Time & Space Complexity

Time complexity: $O(n)$
Space complexity: $O(k)$

Common Pitfalls

Forcing Extension When Starting Fresh is Better

When all previous DP values in the window are negative, it's better to start a new subsequence at the current index rather than extending. Failing to take max(0, previous_max) leads to suboptimal sums.

# Wrong: always extends from previous
cur = nums[i] + dq[0][1]

# Correct: start fresh if previous max is negative
cur = nums[i] + max(0, dq[0][1])

Not Maintaining Monotonic Decreasing Order in Deque

The deque must store values in decreasing order so the front always has the maximum. Forgetting to pop smaller values from the back before inserting breaks this invariant.

# Wrong: just appends without cleanup
dq.append((i, cur))

# Correct: remove smaller values first
while dq and cur > dq[-1][1]:
    dq.pop()
dq.append((i, cur))

Incorrect Window Boundary Check

The constraint allows elements at most k indices apart, meaning index i can extend from indices i-k through i-1. Using < i - k instead of <= i - k - 1 (or equivalently < i - k) for removal is an off-by-one error.

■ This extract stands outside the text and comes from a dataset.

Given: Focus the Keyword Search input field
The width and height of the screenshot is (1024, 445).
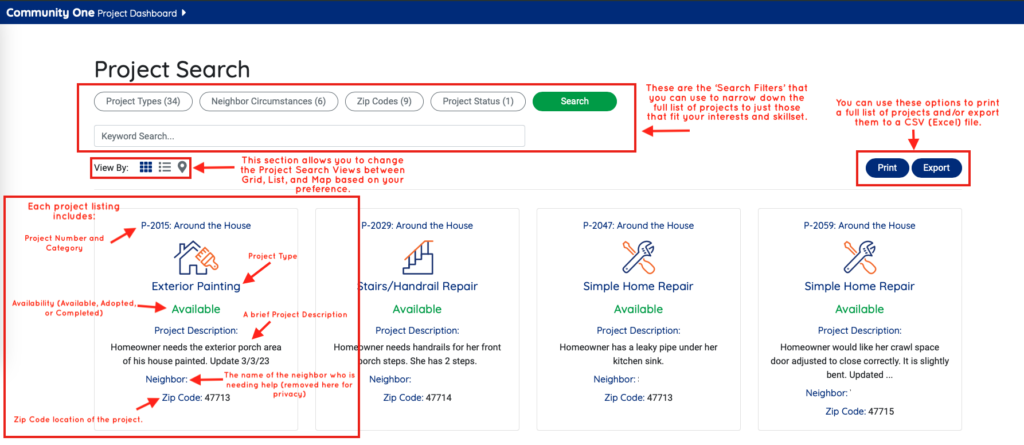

Using O(nk) Approach for Large Inputs

The naive DP solution that checks all k previous elements for each position times out on large inputs. Using a segment tree, heap, or monotonic deque is necessary to achieve O(n log n) or O(n) time.

Returning Maximum DP Value Instead of Tracking Running Maximum

In some implementations, the maximum sum subsequence might not end at the last index. You must track the maximum across all DP values, not just return dp[n-1].